**PROBLEM TO SOLVE**
Set down, word for word, the line with "1400x847 pixels." and the lines after it through the final line of the data below, without pictures.

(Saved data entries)
++++++++

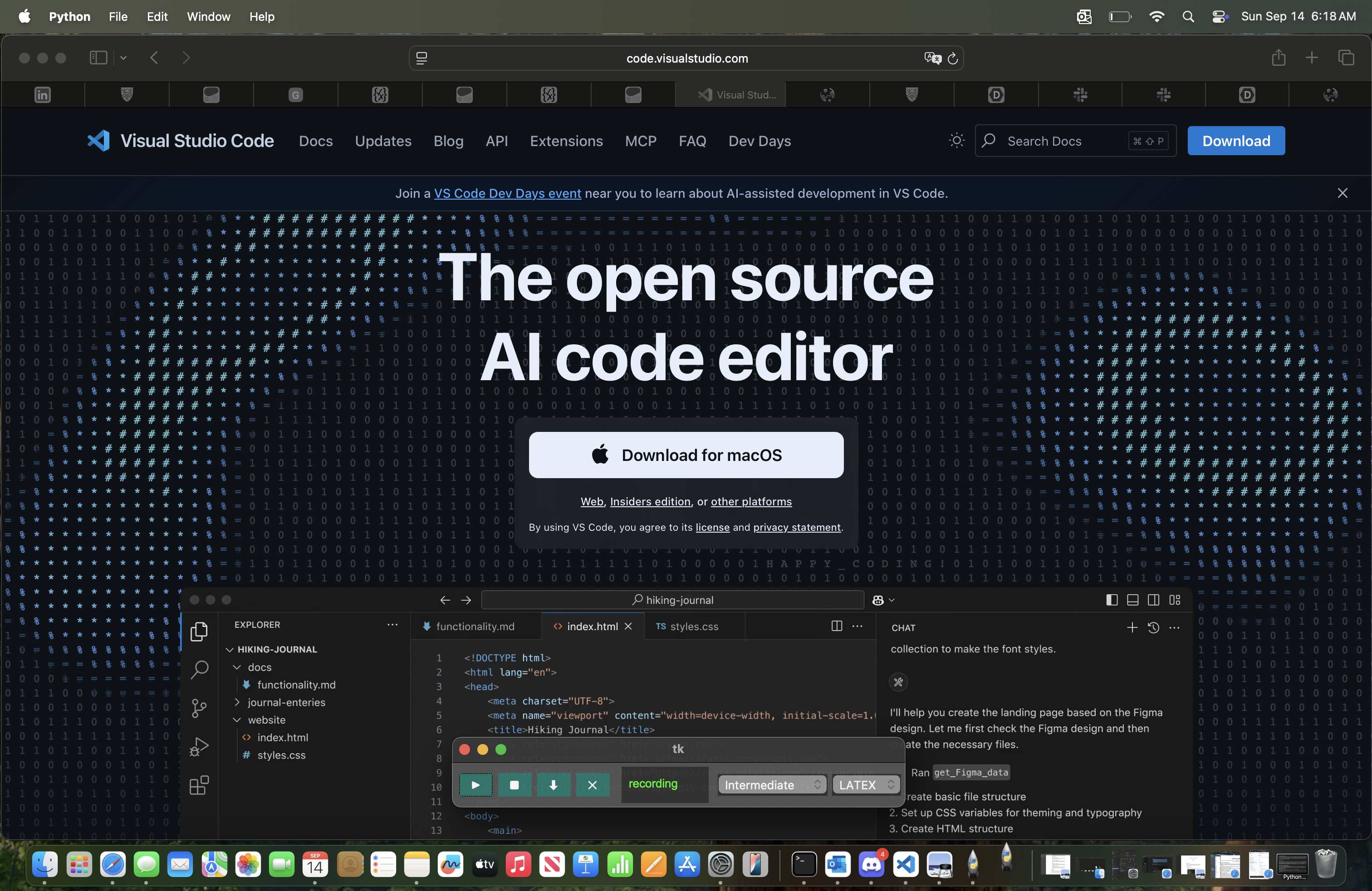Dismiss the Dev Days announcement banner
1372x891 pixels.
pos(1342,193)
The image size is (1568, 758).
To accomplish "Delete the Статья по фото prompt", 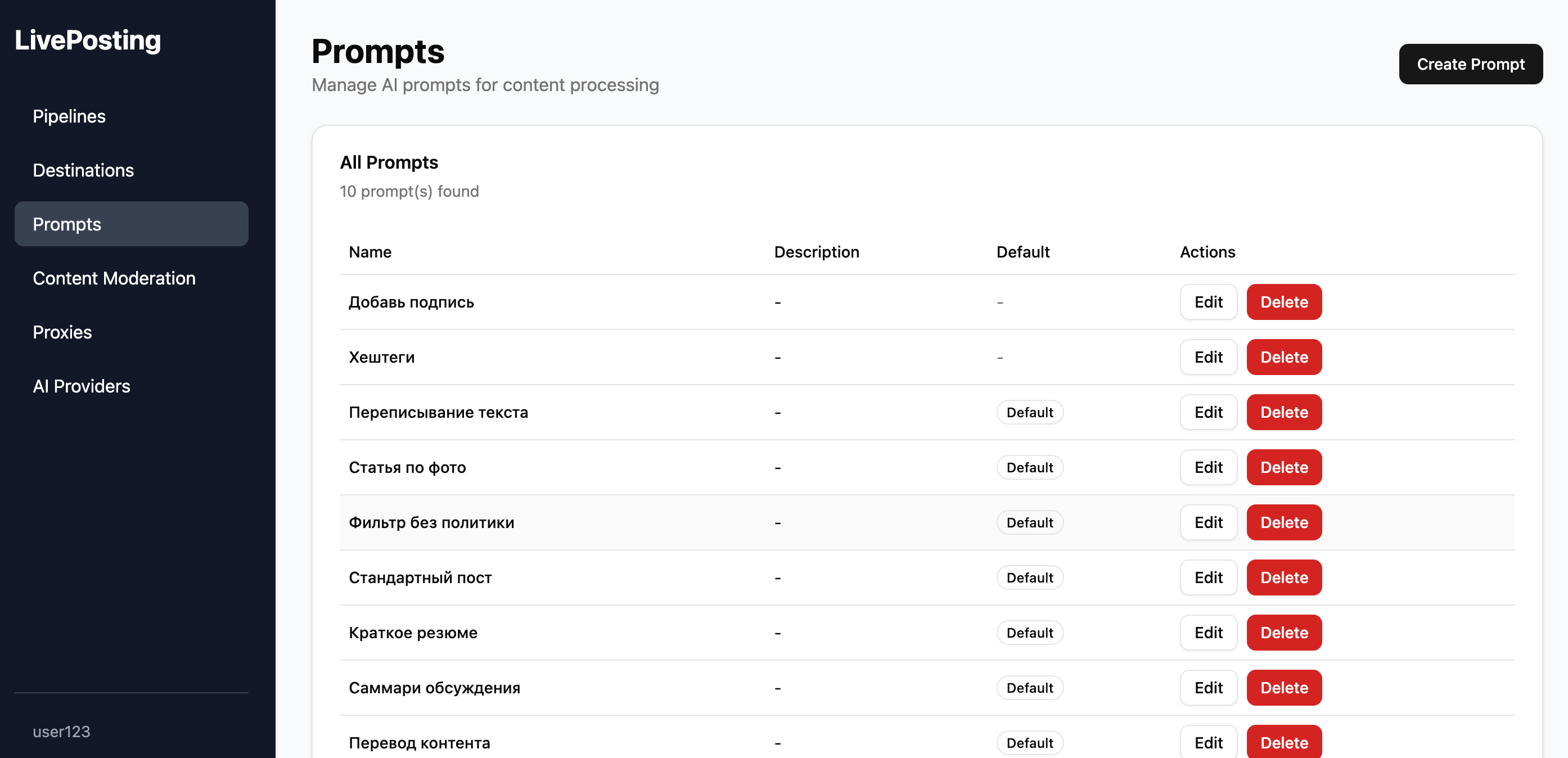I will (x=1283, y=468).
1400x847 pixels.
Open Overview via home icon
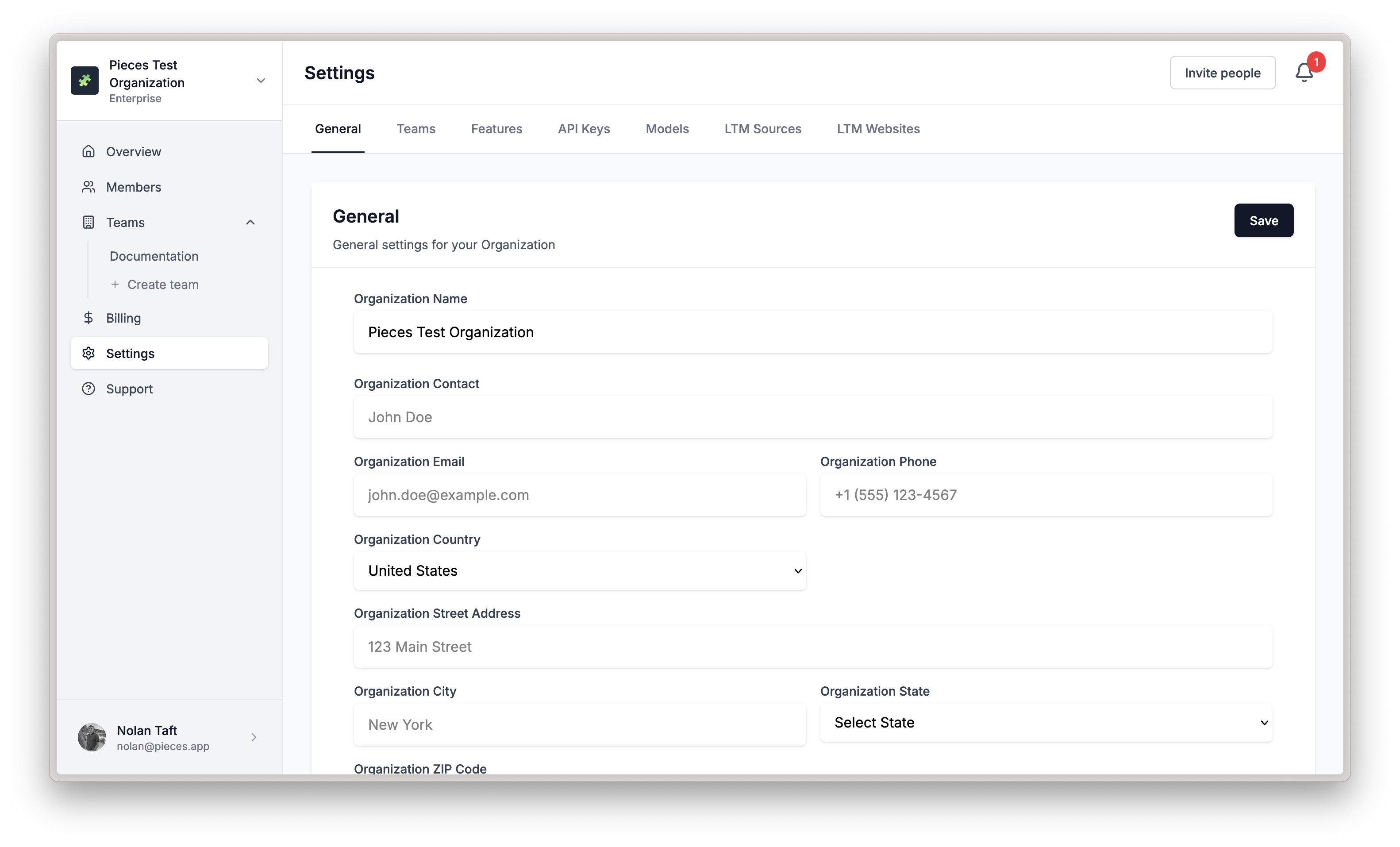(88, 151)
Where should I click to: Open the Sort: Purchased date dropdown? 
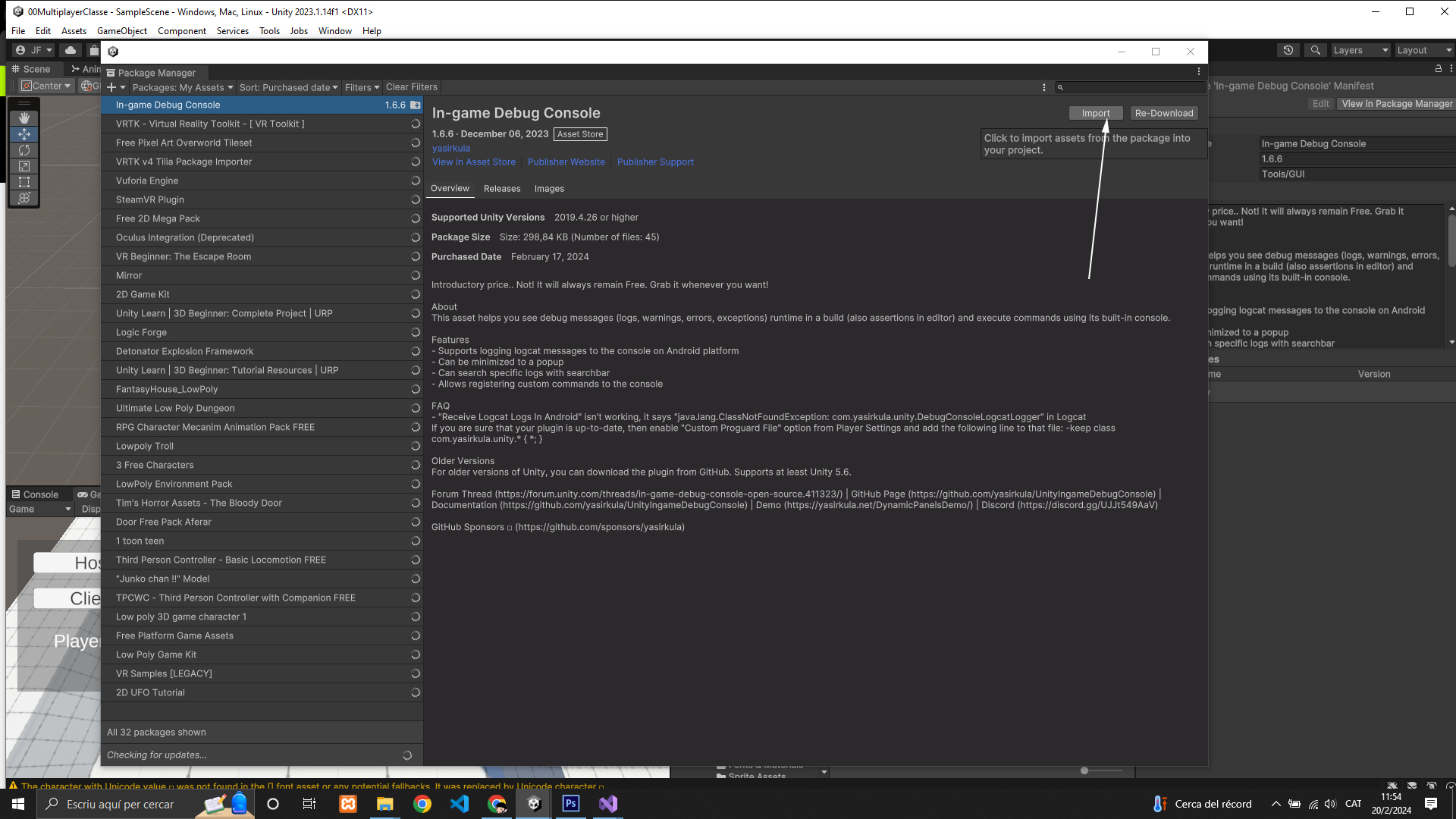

++++++++

**TASK ANSWER**
1400x847 pixels.
Open Overview via home icon
(88, 151)
Where should I click to: Open the Sort: Purchased date dropdown? 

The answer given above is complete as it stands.